An Apache Airflow provider package built by Astronomer to integrate with Anyscale.
Project description
astro-provider-anyscale
This repository provides a set of tools for integrating Anyscale with Apache Airflow, enabling the orchestration of Anyscale jobs and services within Airflow workflows. It includes a custom hook, two operators, and two triggers specifically designed for managing and monitoring Anyscale jobs and services.
Components
Hook
- AnyscaleHook: Facilitates communication between Airflow and Anyscale. It uses the Anyscale API to interact with the Anyscale platform, providing methods to submit jobs, query their status, and manage services.
Operators
- SubmitAnyscaleJob: This operator submits a job to Anyscale. It takes configuration parameters for the job, such as the entry point, build ID, and compute configuration. The operator uses
AnyscaleHook
to handle the submission process. - RolloutAnyscaleService: Similar to the job submission operator, this operator is designed to manage services on Anyscale. It can be used to deploy new services or update existing ones, leveraging
AnyscaleHook
for all interactions with the Anyscale API.
Triggers
- AnyscaleJobTrigger: Monitors the status of asynchronous jobs submitted via the
SubmitAnyscaleJob
operator. It ensures that the Airflow task waits until the job is completed before moving forward in the DAG. - AnyscaleServiceTrigger: Works in a similar fashion to the
AnyscaleJobTrigger
but is focused on service rollout processes. It checks the status of the service being deployed or updated and returns control to Airflow upon completion.
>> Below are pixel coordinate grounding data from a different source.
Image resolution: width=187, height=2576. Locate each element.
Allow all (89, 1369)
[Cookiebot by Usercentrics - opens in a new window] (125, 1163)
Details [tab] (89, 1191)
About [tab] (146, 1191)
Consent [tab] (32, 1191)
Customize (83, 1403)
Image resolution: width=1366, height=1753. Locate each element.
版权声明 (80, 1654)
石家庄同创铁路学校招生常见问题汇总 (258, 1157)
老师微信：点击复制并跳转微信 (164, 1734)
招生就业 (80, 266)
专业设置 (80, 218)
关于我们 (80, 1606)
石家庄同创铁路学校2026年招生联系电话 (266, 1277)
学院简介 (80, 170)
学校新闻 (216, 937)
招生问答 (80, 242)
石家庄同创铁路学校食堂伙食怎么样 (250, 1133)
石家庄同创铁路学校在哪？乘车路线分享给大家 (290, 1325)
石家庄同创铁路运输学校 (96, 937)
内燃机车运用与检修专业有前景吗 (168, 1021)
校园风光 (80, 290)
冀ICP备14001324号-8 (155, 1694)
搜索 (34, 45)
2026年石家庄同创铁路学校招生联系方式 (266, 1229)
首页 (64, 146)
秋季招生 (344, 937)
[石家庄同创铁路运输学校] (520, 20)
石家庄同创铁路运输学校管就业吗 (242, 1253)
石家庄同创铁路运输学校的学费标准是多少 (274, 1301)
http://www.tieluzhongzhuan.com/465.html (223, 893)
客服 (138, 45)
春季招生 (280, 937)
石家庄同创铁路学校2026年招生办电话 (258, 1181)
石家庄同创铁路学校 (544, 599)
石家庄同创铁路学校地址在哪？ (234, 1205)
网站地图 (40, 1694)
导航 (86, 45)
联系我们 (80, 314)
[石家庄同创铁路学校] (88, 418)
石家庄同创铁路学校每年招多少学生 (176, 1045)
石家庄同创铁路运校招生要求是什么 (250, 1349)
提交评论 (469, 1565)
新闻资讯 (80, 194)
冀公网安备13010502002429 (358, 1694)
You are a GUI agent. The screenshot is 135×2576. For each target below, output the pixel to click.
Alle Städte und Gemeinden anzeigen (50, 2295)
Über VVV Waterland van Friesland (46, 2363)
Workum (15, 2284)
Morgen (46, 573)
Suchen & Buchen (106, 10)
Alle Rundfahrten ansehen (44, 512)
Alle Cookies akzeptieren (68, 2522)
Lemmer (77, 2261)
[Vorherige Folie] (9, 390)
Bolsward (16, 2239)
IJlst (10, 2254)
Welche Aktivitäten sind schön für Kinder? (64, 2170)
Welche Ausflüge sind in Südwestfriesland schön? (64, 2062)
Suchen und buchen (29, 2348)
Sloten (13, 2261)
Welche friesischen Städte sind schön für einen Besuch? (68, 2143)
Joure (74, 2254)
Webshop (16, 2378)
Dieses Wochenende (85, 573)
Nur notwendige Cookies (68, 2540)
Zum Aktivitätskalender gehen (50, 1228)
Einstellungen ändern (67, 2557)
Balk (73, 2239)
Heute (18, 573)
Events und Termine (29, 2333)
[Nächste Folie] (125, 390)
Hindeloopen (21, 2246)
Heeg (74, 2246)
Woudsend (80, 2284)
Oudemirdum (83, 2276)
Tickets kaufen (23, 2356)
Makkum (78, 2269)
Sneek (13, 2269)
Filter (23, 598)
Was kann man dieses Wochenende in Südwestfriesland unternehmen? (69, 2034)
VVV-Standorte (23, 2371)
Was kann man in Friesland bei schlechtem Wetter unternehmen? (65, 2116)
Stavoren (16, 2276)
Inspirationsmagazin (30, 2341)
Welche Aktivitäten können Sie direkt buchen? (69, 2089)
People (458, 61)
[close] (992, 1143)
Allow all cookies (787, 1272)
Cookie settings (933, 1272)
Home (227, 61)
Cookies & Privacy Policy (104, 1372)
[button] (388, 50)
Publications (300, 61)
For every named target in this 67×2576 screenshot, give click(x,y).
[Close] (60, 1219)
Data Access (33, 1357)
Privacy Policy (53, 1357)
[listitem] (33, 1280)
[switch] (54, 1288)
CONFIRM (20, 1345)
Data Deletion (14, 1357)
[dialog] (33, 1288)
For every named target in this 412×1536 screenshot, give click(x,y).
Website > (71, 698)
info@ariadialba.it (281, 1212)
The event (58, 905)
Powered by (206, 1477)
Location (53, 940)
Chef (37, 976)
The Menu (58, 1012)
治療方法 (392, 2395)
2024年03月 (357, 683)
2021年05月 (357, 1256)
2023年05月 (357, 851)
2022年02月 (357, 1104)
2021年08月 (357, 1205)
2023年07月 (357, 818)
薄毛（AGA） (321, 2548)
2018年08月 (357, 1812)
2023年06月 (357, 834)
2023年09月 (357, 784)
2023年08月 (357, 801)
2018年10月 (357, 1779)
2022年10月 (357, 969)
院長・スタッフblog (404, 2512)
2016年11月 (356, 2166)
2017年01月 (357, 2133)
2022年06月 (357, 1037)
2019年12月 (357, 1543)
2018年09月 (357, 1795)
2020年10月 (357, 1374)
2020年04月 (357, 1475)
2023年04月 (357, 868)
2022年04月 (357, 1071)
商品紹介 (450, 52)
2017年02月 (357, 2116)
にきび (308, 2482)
Configuration Details for Anyscale Integration
To integrate Airflow with Anyscale, you will need to provide several configuration details:
-
Anyscale API Token: Obtain your API token either by using the anyscale cli or through the Anyscale console.
-
Compute Config (optional): If you want to constrain autoscaling, you can specify the compute cluster that will execute your Ray script by either:
- Dynamically providing this via the
compute_config
input parameter, or - Creating a compute configuration in Anyscale and using the resulting ID in the
compute_config_id
parameter.
- Dynamically providing this via the
-
Image URI: Specify the docker image you would like your operator to use. Make sure your image is accessible within your Anyscale account. Note, you can alternatively specify a containerfile that can be used to dynamically build the image
Usage
Install the Anyscale provider using the command below:
pip install astro-provider-anyscale
Airflow Connection Configuration
To integrate Airflow with Anyscale, configure an Airflow connection with a unique name and set the password as the API token gathered through the Anyscale console.
-
Access Airflow Web UI:
- Open the Airflow web interface and log in using your Airflow credentials.
-
Create a New Connection in Airflow:
- Go to the "Admin" tab and select "Connections" from the dropdown menu.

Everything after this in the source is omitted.